Concentration des forces Anglaises. — Capitulation de Montréal.
— Cession du Canada à l’Angleterre. — Conclusion.


Le général Amherst s’était embarqué, le 10 août, sur le Saint-Laurent, avec une armée de 10,000 hommes. Il rencontra, sur sa route, le fort Lévis, dans l’Île Royale, où commandait M. Pouchot. Il érigea des batteries dans les îles voisines, investit le fort, et commença à le canonner. La canonnade n’ayant pas un effet aussi prompt qu’il l’aurait désiré, il se disposait à faire donner l’assaut, lorsque M. Pouchot se rendit.

Le 2 septembre, comme le chevalier de Levis haranguait les Sauvages du Sault Saint-Louis, qu’il avait fait venir à Laprairie, pour les engager à le seconder, dans son dessein d’attaquer l’armée du colonel Haviland, un député de leur village vint leur annoncer que le général Amherst était aux Cèdres, et ils se retirèrent tous, en disant qu’ils allaient faire la paix avec les Anglais. Cette nouvelle fut confirmée par M. de la Corne, qui s’était retiré, à l’approche de l’armée anglaise, et qui ajouta qu’elle pourrait être, le lendemain, à la Chine.

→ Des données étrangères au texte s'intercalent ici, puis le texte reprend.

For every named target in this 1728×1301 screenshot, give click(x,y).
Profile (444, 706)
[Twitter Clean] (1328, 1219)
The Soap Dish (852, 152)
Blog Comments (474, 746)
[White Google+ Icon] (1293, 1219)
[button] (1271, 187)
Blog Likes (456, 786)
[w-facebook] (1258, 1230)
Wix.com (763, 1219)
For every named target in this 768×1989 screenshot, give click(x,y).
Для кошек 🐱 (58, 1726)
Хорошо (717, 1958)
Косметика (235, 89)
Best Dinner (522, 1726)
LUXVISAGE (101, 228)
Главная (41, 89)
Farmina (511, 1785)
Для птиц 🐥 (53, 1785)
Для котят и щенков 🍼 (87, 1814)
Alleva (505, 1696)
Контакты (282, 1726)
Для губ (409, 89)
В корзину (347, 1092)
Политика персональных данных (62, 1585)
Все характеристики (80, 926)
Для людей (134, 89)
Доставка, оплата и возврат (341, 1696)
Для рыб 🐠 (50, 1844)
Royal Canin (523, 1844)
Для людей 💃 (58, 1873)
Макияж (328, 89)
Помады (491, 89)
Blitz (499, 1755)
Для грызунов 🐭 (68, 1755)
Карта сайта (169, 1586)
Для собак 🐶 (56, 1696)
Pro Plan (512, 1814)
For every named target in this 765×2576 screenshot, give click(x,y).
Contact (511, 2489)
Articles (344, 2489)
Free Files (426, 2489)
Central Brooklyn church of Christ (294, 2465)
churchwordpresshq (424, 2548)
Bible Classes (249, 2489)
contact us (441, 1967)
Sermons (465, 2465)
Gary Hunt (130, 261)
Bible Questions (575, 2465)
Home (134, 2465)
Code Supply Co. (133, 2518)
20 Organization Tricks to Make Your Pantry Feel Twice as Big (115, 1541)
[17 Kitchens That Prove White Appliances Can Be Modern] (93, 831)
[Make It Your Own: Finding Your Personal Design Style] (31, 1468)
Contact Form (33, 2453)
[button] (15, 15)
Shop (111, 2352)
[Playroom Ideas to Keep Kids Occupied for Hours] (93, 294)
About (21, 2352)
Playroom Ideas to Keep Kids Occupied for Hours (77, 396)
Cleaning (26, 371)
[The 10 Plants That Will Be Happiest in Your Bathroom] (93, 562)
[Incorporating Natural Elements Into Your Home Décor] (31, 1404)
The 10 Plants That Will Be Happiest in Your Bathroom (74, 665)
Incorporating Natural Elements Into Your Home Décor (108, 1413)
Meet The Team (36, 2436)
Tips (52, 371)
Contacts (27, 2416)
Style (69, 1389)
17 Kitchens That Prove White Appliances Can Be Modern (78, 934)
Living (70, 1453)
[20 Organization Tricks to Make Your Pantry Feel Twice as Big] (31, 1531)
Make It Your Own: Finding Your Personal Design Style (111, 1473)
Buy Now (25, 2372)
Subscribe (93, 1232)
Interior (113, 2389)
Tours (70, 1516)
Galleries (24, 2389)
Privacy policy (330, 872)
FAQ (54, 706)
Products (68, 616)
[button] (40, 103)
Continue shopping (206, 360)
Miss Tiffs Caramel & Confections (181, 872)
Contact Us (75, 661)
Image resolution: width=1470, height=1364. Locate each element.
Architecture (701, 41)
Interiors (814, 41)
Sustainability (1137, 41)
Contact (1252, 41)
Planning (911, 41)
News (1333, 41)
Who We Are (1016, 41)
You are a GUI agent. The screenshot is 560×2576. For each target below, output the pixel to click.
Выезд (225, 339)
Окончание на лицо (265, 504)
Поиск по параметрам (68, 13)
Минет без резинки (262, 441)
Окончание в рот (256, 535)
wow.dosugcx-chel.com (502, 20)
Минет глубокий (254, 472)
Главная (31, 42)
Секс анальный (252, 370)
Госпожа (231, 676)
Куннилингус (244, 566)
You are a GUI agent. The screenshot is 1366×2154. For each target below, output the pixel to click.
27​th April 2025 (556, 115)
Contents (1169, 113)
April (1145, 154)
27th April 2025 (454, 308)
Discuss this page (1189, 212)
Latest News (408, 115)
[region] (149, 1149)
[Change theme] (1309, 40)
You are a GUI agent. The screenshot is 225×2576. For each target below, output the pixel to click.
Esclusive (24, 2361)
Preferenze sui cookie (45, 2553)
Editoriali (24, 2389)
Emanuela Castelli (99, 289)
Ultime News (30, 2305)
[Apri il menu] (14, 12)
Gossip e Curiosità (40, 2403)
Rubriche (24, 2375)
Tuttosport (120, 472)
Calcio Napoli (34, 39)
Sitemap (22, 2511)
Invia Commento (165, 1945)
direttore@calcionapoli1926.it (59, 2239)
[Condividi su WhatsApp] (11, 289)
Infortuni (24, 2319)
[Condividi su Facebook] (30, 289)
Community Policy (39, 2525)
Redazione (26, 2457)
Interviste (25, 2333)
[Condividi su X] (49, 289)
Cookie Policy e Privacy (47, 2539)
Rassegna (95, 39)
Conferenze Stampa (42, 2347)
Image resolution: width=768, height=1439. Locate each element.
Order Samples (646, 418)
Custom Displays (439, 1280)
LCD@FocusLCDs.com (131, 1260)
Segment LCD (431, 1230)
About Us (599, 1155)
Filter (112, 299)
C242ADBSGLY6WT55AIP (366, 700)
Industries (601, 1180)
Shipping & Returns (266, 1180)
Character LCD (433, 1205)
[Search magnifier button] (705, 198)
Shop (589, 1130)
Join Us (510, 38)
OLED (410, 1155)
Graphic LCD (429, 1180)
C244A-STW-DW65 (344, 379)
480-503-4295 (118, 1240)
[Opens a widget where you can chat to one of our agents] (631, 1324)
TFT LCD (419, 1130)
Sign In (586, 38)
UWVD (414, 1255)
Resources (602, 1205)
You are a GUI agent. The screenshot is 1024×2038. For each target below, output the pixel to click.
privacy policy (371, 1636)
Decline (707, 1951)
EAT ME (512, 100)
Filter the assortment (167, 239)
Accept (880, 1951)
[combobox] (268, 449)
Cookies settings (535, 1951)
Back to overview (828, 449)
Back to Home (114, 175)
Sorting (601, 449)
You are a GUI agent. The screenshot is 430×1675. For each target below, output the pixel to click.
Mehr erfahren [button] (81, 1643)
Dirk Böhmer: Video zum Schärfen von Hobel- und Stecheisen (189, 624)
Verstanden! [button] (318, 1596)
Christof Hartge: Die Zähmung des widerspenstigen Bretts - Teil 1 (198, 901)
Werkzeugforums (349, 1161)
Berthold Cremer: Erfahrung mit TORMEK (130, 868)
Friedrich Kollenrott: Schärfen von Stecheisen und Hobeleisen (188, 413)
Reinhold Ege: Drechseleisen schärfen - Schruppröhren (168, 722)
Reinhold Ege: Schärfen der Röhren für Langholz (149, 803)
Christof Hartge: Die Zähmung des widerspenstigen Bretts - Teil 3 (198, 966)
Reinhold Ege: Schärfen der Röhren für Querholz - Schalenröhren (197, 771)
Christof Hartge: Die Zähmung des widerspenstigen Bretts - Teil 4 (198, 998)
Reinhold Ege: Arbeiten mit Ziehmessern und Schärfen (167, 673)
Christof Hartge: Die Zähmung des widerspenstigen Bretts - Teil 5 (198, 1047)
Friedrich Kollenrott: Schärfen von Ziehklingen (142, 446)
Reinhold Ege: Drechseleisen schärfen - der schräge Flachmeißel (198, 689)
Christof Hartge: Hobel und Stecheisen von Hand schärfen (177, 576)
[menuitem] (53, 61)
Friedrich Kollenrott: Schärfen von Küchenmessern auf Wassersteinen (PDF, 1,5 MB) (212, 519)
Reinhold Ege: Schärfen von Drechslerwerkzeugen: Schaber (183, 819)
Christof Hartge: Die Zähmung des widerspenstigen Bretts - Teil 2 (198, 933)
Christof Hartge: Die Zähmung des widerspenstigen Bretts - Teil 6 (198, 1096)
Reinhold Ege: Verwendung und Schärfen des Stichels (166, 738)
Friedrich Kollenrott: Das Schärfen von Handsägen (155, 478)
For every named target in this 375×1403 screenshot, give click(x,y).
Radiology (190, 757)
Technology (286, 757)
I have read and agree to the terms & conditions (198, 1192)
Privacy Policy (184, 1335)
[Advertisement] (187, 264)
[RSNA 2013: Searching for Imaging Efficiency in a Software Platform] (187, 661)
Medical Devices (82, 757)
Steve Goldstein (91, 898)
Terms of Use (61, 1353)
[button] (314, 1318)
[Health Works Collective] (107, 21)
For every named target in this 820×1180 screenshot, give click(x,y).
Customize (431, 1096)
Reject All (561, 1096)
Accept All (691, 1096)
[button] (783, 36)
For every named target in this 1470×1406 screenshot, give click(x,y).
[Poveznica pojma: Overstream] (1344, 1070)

Le général français ne vit d’autre parti à prendre que de faire replier dans l’île de Montréal les corps de troupes qui étaient au sud du fleuve. Le corps que commandait le général Bourlamaque se porta au-dessus de la ville, et celui de M. Rauquemaure, au-dessous. Le général Murray ayant débarqué dans l’île, avec environ 3,000 hommes, M. Dumas se rapprocha de la ville.

L’armée du général Amherst, qui avait séjourné, quelques jours, dans l’île Perrot, débarqua à la Chine, le 6, vers 11 heures du matin. Les volontaires à cheval, qui étaient dans cette partie, se retirèrent devant elle, pied à pied ; car elle se mit en marche vers la ville, aussitôt après avoir débarqué. Toutes les troupes françaises entrèrent dans la ville. Tous les miliciens s’étant retirés, ainsi qu’un nombre de soldats mariés, elles ne se montaient pas à beaucoup plus de 3,000 hommes, non compris cinq cents hommes, qu’il y avait sur l’île Sainte-Hélène, et la petite garnison de Chambly. Elles n’avaient presque plus de munitions, et les vivres ne pouvaient pas durer plus de quinze à vingt jours.

L’armée d’Amherst campa dans les plaines de Saint-Gabriel, à un quart de lieue de la ville : celle d’Haviland était arrivée à Laprairie. Pendant la nuit du 6 au 7, il fut tenu une assemblée chez le gouverneur : M. Bigot y lut un mémoire sur l’état de la colonie, et un projet de capitulation. Tout le monde fut d’avis qu’il convenait de préférer une capitulation avantageuse aux peuples et honorable aux troupes, à une défense qui ne pouvait retarder que de quelques jours la perte du pays.

Le 7 au matin, le colonel Bougainville fut envoyé proposer au général Amherst une suspension d’armes pour un mois. Ce général s’y étant refusé, on lui envoya proposer, par le même officier, la capitulation dont on avait lu le projet, dans l’assemblée de la veille. Il minuta, à la marge, ce qu’il voulait accorder, refuser, ou modifier : il accorda presque tout, excepté les honneurs demandés pour les troupes françaises, voulant qu’elles missent bas les armes, livrassent leurs drapeaux, et ne servissent pas, durant la guerre. Cet article paraissant humiliant, on envoya d’abord le colonel de Bougainville, et ensuite M. de la Pause faire des représentations ; mais elles furent inutiles, M. Amherst ne voulant se départir en rien de sa première détermination.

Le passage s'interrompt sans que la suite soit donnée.